**DESCRIPTION OF THE TASK**
Copy out every line of the data that has the word "computer" somewhere in it.

**DATA FOR THE TASK**
=== Section Start ===
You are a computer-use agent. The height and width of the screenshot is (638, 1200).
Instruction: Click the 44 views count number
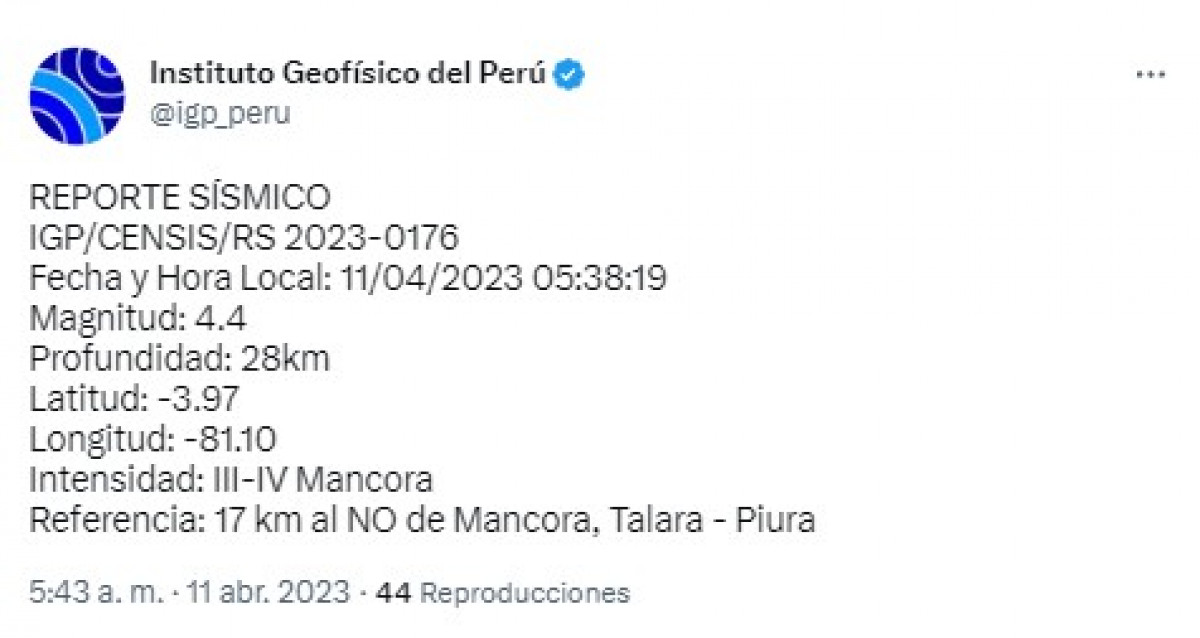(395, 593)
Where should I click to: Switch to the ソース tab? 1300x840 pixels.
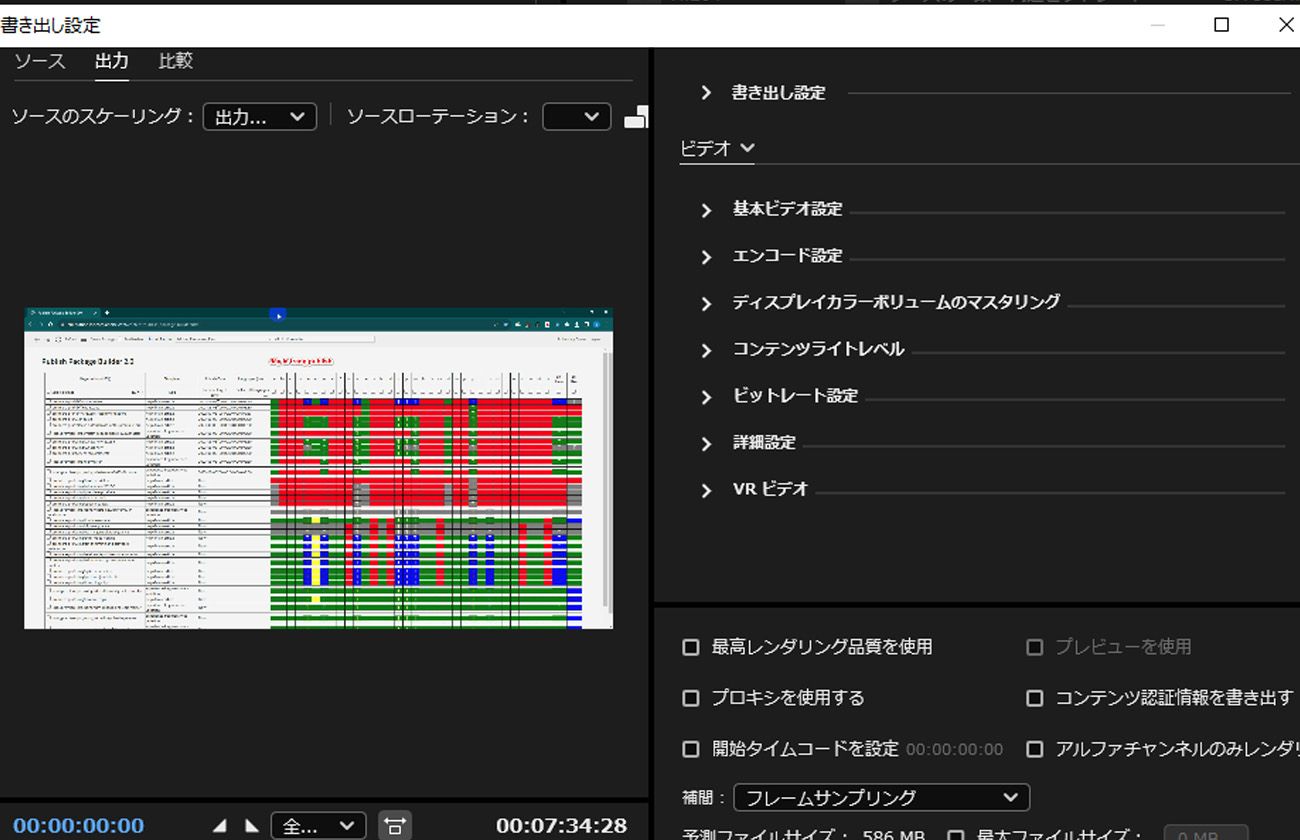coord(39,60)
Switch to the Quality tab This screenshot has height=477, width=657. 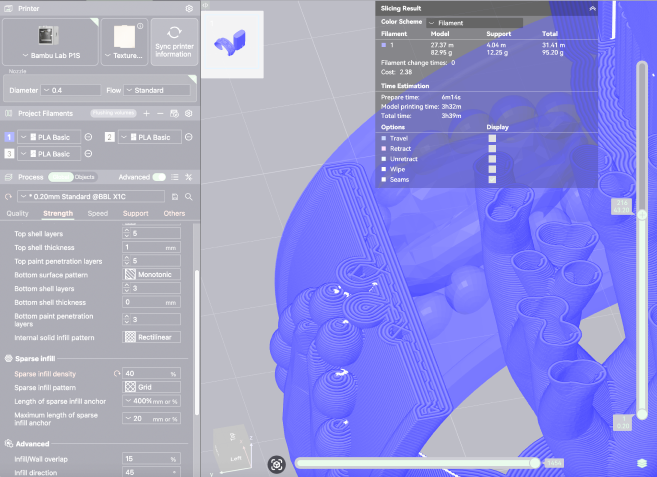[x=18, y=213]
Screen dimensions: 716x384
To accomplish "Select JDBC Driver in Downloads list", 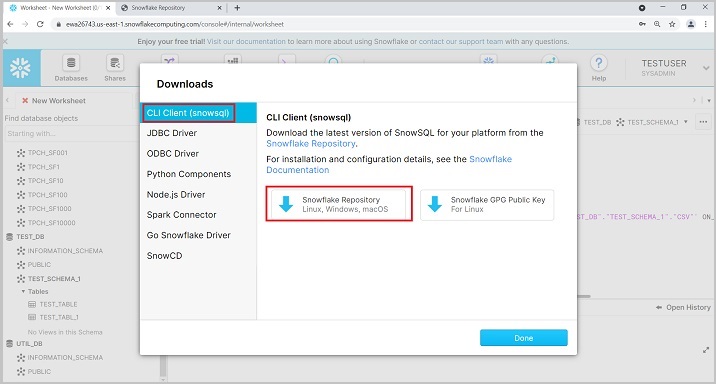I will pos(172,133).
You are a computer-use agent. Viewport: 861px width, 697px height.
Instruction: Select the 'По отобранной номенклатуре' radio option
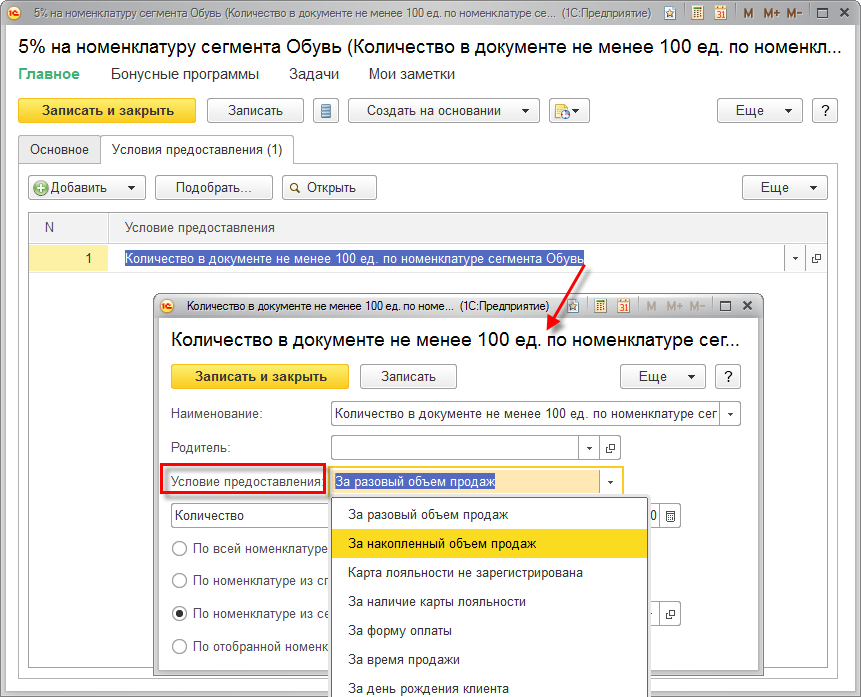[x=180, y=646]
=== Section End ===
**ANSWER SECTION**
You are a computer-use agent. The height and width of the screenshot is (638, 1200).
You are a computer-use agent. Viewport: 861px width, 697px height.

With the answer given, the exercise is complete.